» **RECORDS FOR THE TASK**:
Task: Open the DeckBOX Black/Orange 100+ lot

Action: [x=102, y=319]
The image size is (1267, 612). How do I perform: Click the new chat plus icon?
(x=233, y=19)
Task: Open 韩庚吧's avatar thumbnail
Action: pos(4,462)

» **DIRECTIONS FOR THIS TASK**: All of the data is to be transcribed exactly as written.

» **RESULT**:
Task: Open the DeckBOX Black/Orange 100+ lot

Action: [x=102, y=319]
The image size is (1267, 612). How do I perform: Click the new chat plus icon?
(x=233, y=19)
Task: Open 韩庚吧's avatar thumbnail
Action: pos(4,462)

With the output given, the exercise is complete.